I have a problem with my meditation. Usually I go deep in meditation so that I stop feeling my body. It’s a very pleasant feeling, but then when I feel a desire to go even more deeper, I have a terrible fear of loosing my mind or going mad.

What should I do?


—Mira, Germany


Dear Mira,

Encountering a “wall” of fear or resistance in meditation is not unusual nor is it to be feared or regretted. It is something that can, with calm and careful persistence, and devotion and humility, be overcome. Paramhansa Yogananda put it this way: “The soul LOVES to meditate; the ego HATES to meditate!”

In this case by the term “ego” we include also the subconscious mind because in your example you (as “such,” as “ego”) WANT to go deeper but “something” stops you.
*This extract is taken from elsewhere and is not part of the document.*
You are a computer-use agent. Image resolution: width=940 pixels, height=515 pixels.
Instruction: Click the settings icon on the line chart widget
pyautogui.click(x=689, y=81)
That something is the subconscious mind.

Watch little children who enjoy playing “peek a boo.” When you pop your head out from behind the couch they giggle with glee. They have to learn whether or not “you” don’t exist if they can’t see you! Thus our subconscious mind is unsure whether or not when you, in meditation, are not feeling the body “you” will cease to exist. It considers the possibility as a threat to its existence.

Thus it takes time and gentle practice to overcome this fear and resistance of the subconscious mind. It’s both natural AND false because the soul or spirit (as consciousness) is by definition transcendent of the body and the physical plane. But one has to transit a narrow passageway very carefully and with repeated practice to exit the body and yet remain conscious. This is essentially what happens at death and what happens in near-death experiences when a person returns to the body. Thus it is not easy to do.
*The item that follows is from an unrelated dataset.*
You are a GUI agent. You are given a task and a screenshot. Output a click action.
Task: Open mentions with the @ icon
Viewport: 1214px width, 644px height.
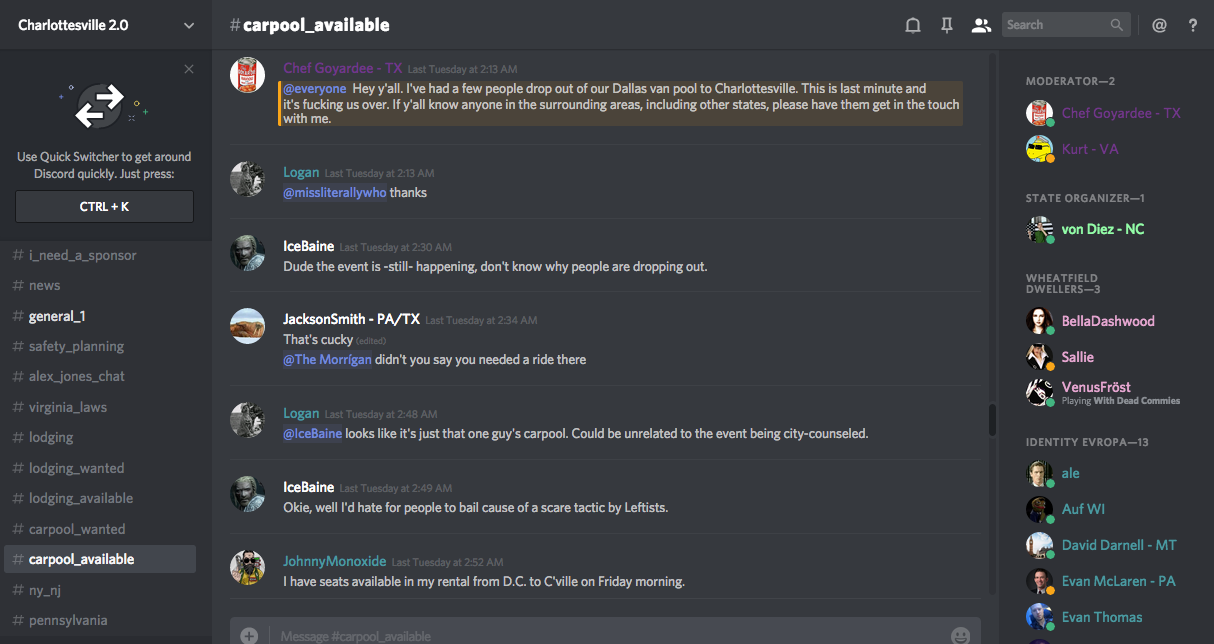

More likely, however, and to be fully clear, long before one’s consciousness exits the body is the simpler process of the higher states of meditation that take place after “pratyahara” (shutting down of the senses). We do this every night when we sleep but in sleep we “fall” into a subconscious state. Whereas in meditation we remain conscious and, indeed, begin to enter a super-conscious state.

Whichever may be the case for you, my suggestion is to not give it much attention. Do not seek meditation experiences for their own sake. This is a trap and a potential source of pride. Simply continue your meditations. If you approach this “wall,” pause and pray to God and the Masters to show you the “way.” Offer yourself humbly into the guiding “light” of superconsciousness. You CANNOT or should not go further on will power alone. It is both spiritually and psychologically dangerous to do so (and generally impossible for most people anyway).
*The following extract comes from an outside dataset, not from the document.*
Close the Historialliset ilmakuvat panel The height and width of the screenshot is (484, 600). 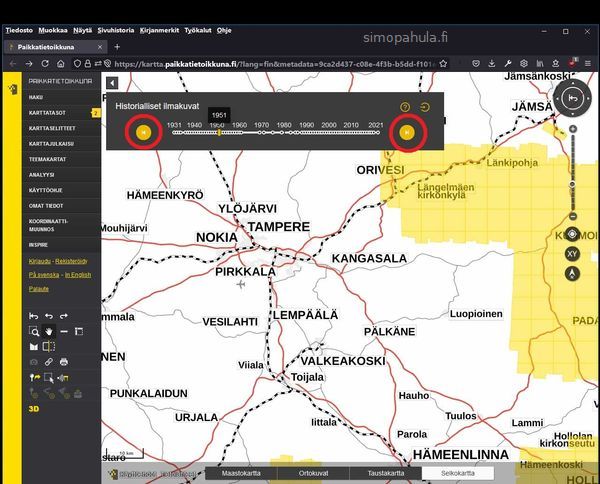pyautogui.click(x=427, y=107)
There comes a point in our journey to the Self that we must surrender to a higher power and seek to go further as an act of pure self-offering (surrender). Because such realms are incomprehensibly vast, one who is sincere begins to appreciate the need for a guide, or guru. The possibilities of self-delusion or worse are greater than we can speak of here. These realms are not to be trifled with. Jesus taught us: “Blessed are the pure of heart, for they shall see God.”